Boolean.parseBoolean("1") = false...?
sorry to be a pain... I have: HashMap<String, String> o
o.get('uses_votes'); // "1"
Yet...
Boolean.parseBoolean(o.get('uses_votes')); // "false"
I'm guessing that ....parseBoolean
doesn't accept the standard 0 = false
1 = true
?
Am I doing something wrong or will I have to wrap my code in:
boolean uses_votes = false;
if(o.get('uses_votes').equals("1")) {
uses_votes = true;
}
Thanks
Solution 1:
It accepts only a string value of "true"
to represent boolean true
. Best what you can do is
boolean uses_votes = "1".equals(o.get("uses_votes"));
Or if the Map
actually represents an "entitiy", I think a Javabean is way much better. Or if it represents configuration settings, you may want to take a look into Apache Commons Configuration.
Solution 2:
I have a small utility function to convert all possible values into Boolean.

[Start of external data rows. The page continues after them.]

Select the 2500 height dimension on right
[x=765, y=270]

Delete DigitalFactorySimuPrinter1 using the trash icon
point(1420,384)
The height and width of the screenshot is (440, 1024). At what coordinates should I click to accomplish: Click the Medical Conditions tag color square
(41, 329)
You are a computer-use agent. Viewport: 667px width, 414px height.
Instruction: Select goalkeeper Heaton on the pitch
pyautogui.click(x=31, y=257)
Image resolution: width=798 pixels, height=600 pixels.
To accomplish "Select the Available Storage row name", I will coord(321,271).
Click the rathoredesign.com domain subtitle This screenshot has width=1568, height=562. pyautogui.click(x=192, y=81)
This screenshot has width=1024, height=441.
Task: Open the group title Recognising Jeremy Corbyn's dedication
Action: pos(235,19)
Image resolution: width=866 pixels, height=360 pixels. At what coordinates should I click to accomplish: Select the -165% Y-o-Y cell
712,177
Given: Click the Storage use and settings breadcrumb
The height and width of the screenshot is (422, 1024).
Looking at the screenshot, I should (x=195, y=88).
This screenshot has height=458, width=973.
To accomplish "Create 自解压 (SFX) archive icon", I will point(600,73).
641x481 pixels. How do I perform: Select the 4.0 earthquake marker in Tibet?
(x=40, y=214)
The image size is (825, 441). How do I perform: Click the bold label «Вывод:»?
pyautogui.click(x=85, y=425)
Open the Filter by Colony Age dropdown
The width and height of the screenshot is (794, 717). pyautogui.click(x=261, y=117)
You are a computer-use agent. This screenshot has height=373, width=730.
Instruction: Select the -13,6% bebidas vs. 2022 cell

private boolean convertToBoolean(String value) {
boolean returnValue = false;
if ("1".equalsIgnoreCase(value) || "yes".equalsIgnoreCase(value) ||
"true".equalsIgnoreCase(value) || "on".equalsIgnoreCase(value))
returnValue = true;
return returnValue;
}
Solution 3:
According to the documentation (emphasis mine):
Parses the string argument as a boolean. The boolean returned represents the value true if the string argument is not null and is equal, ignoring case, to the string "true".
Solution 4:
If you're trying to get C's behavior (0 == false
and everything else is true
), you could do this:
boolean uses_votes = Integer.parseInt(o.get("uses_votes")) != 0;
Solution 5:
Thomas, I think your wrapper code, or just the condition itself, is the cleanest way to do what you want to do in java, which is convert "1" to the Boolean True value. Actually, comparing to "0" and taking the inverse would match the C behavior of treating 0 as false and everything else as true.